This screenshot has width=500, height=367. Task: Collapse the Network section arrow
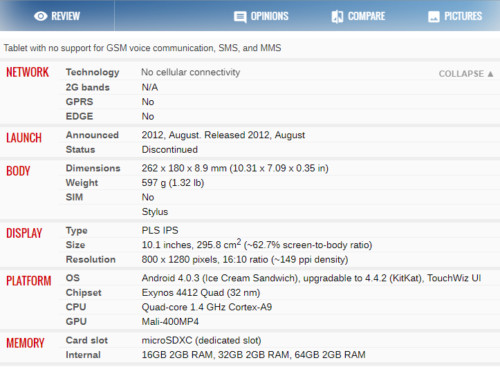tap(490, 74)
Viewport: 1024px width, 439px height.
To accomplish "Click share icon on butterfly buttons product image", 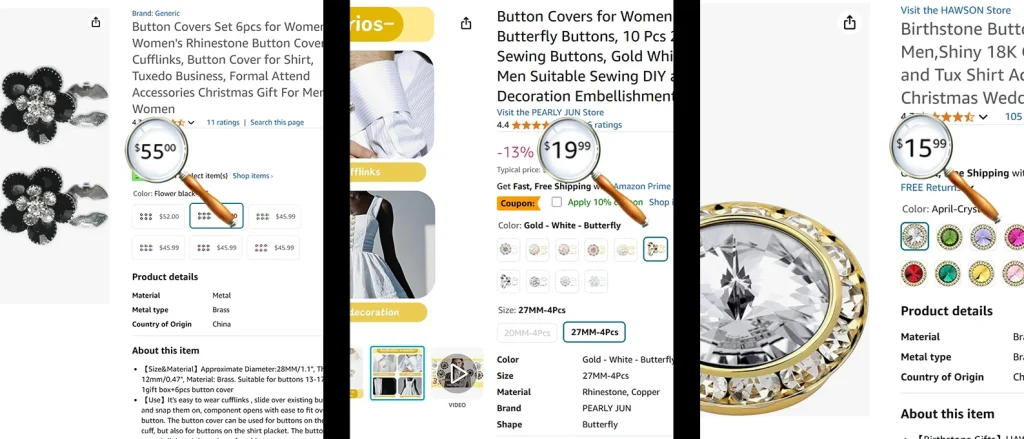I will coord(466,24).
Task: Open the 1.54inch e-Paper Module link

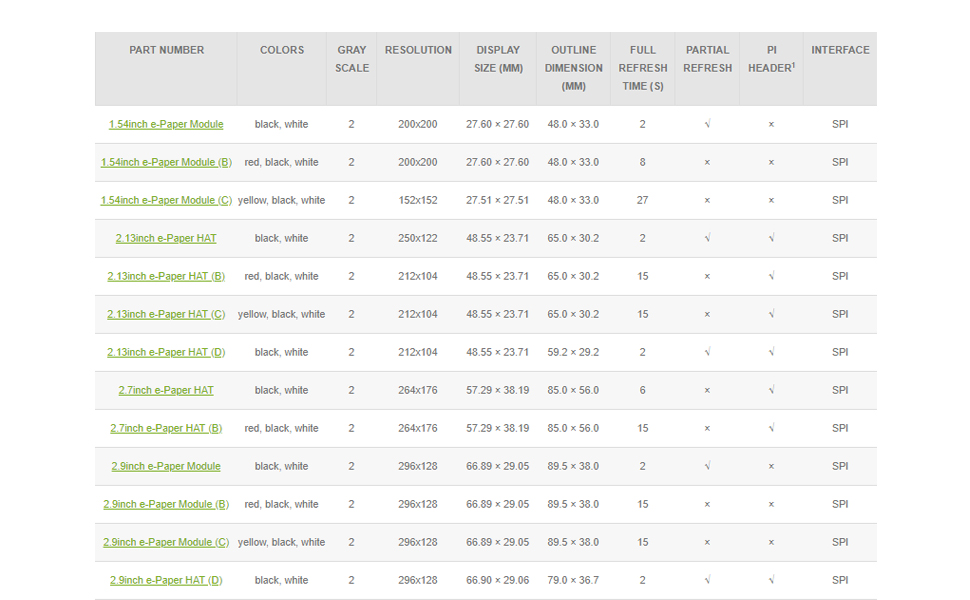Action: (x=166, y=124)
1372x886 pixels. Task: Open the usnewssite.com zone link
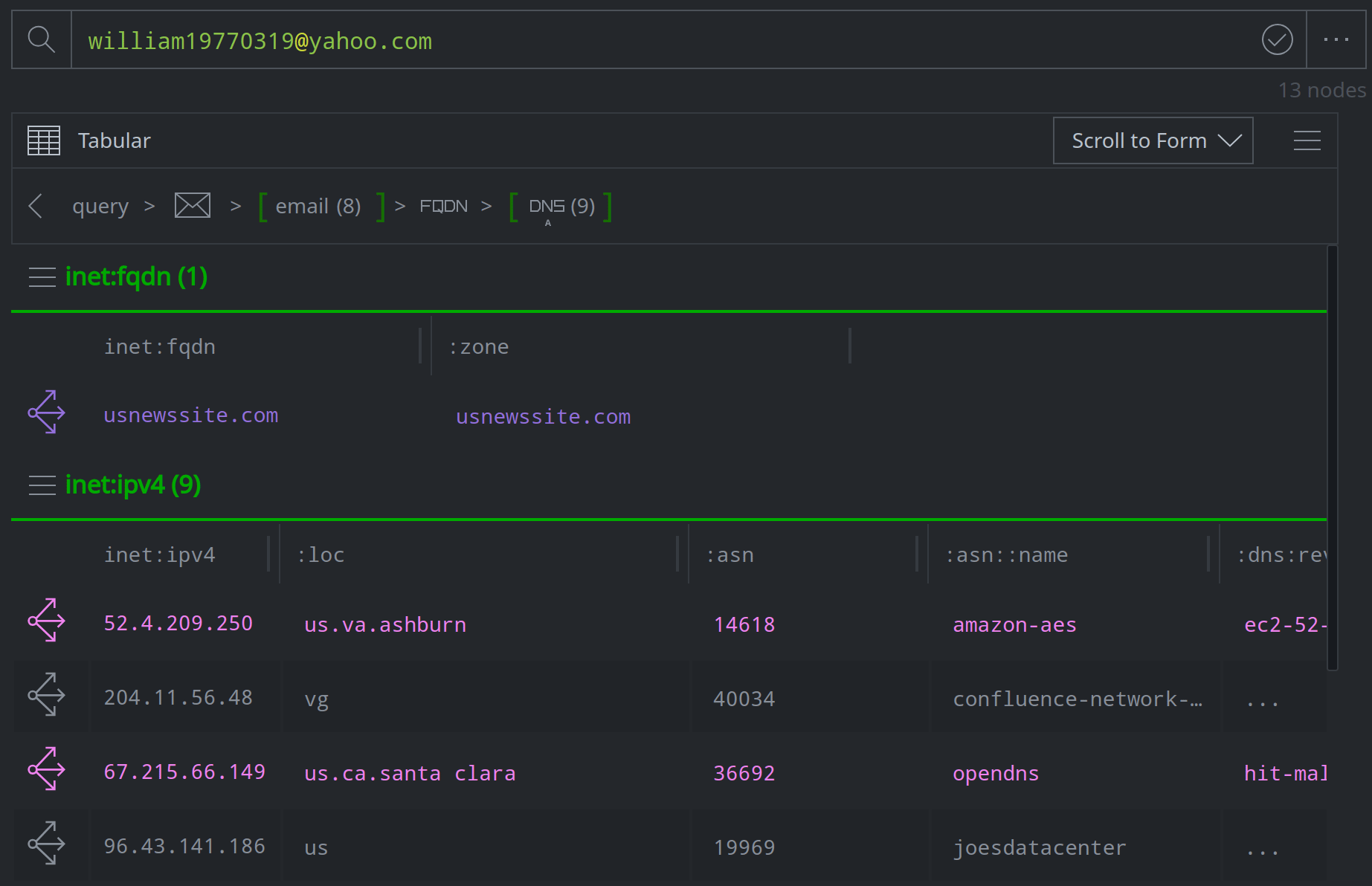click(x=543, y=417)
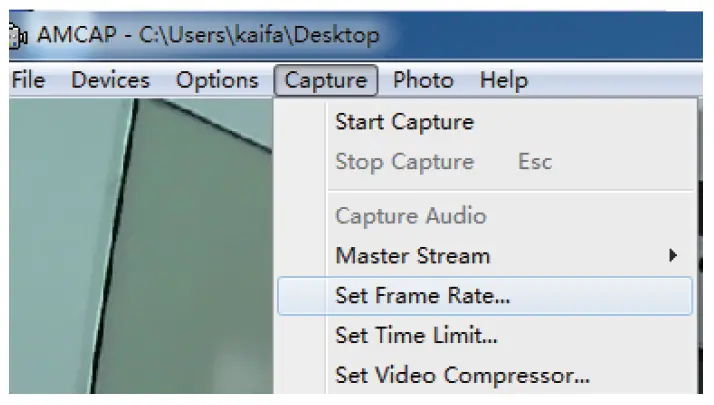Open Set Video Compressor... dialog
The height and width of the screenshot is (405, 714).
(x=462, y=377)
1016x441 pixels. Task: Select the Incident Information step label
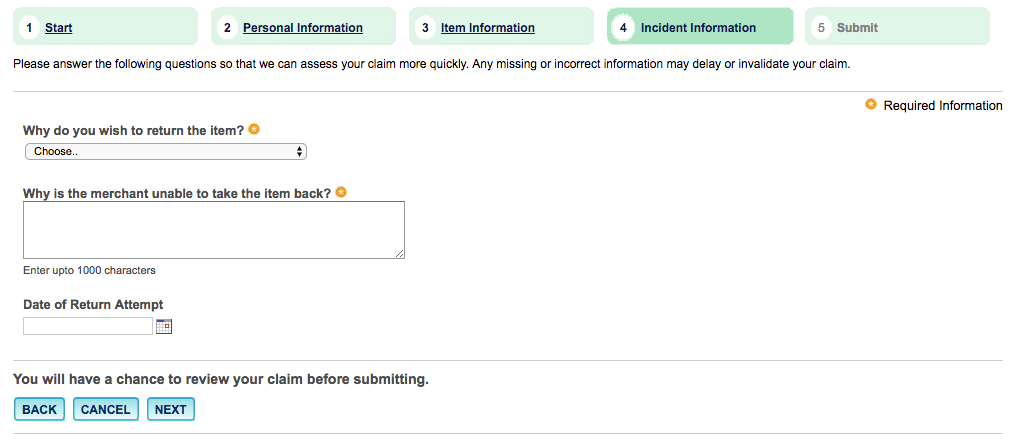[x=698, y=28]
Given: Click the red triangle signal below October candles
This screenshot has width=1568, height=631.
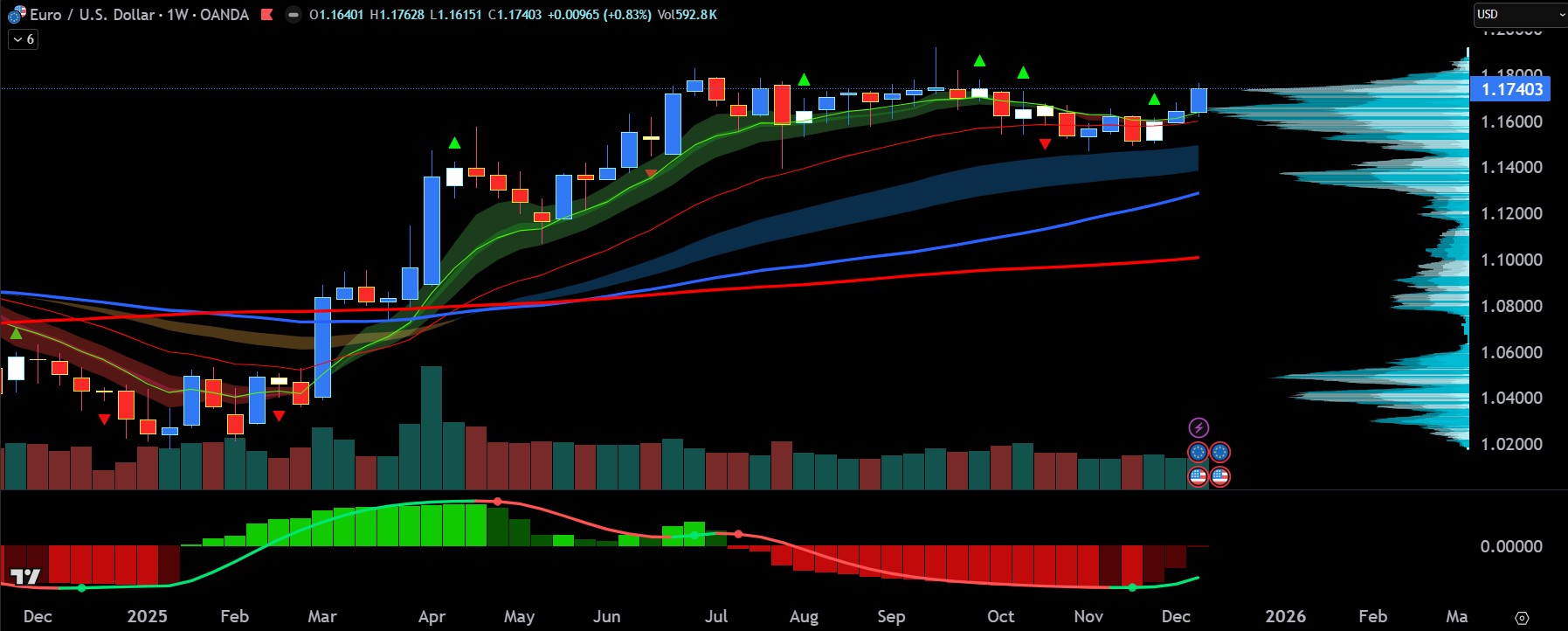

+---+

§ **REQUIRED WORK**
Find the line that contains "Task: Open the 1.54inch e-Paper Module link". Reproduce it and every later line of the records exactly, minus the pictures.

§ **SOLUTION BELOW**
Task: Open the 1.54inch e-Paper Module link

Action: (x=166, y=124)
1372x886 pixels. Task: Open the usnewssite.com zone link
click(x=543, y=417)
Open Set Video Compressor... dialog
The height and width of the screenshot is (405, 714).
(x=462, y=377)
1016x441 pixels. Task: Select the Incident Information step label
[x=698, y=28]
Given: Click the red triangle signal below October candles
This screenshot has width=1568, height=631.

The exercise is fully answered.